Unable to load libraries from Distributed Cache Hadoop
I’m doing this :
DistributedCache.createSymlink(job.getConfiguration());
DistributedCache.addCacheFile(new URI
("hdfs:/user/hadoop/harsh/libnative1.so"),job.getConfiguration());
In the mapper:
System.loadLibrary("libnative1.so");
(I tried it too.)
System.loadLibrary(“libnative1”);
System.loadLibrary(“native1”);
But I got this error :
java.lang.UnsatisfiedLinkError: no libnative1.so in java.library.path
I
had absolutely no idea that I should set java.library.path to:
I tried setting it to /home and copying each .so from the distributed cache to /home/ but it still doesn’t work 🙁
Any suggestions/solutions?
Solution
Use the Hadoop ToolRunner interface; This will enable you to add the shared library to the distributed cache via command-line arguments and set the Java library path correctly on the task node before the mapper starts.

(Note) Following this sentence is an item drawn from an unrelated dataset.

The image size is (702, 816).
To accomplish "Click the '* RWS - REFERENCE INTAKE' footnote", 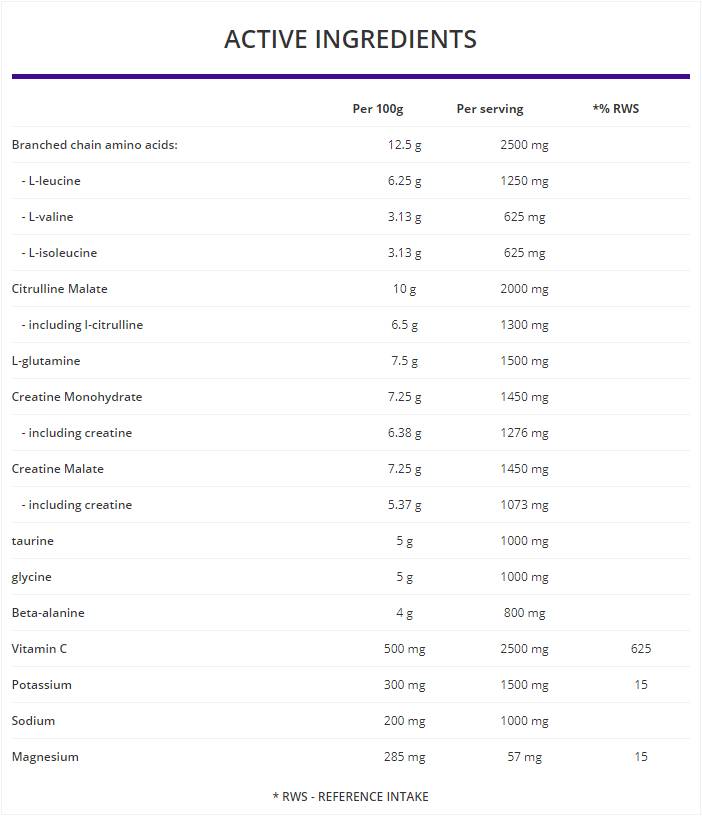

This is how I set up the mapper to use the shared library :
Have the job class (which contains the main() method) implement the org.apache.hadoop.util.Tool interface. Like this:
public class Job extends Configured implements Tool {
@Override
public int run(String[] args) throws Exception {
/* create the Hadoop Job here */
}
public static void main(String[] args) {
int ret;
try {
ret = ToolRunner.run(new Job(), args);
} catch (Exception e) {
e.printStackTrace();
ret = -1;
}
System.exit(ret);
}
}
When you run a Hadoop job, provide all shared libraries (local copies) as command-line arguments. Make sure to list the actual files as well (if these are symbolic links). Before starting the job, Hadoop copies all files given in the -files parameter to the distributed cache.
hadoop jar Job.jar -files libnative1.so,libnative1.so.0,libnative1.so.0.1
Mapper does not require any special calls to set up java.library.path; it is handled by Hadoop.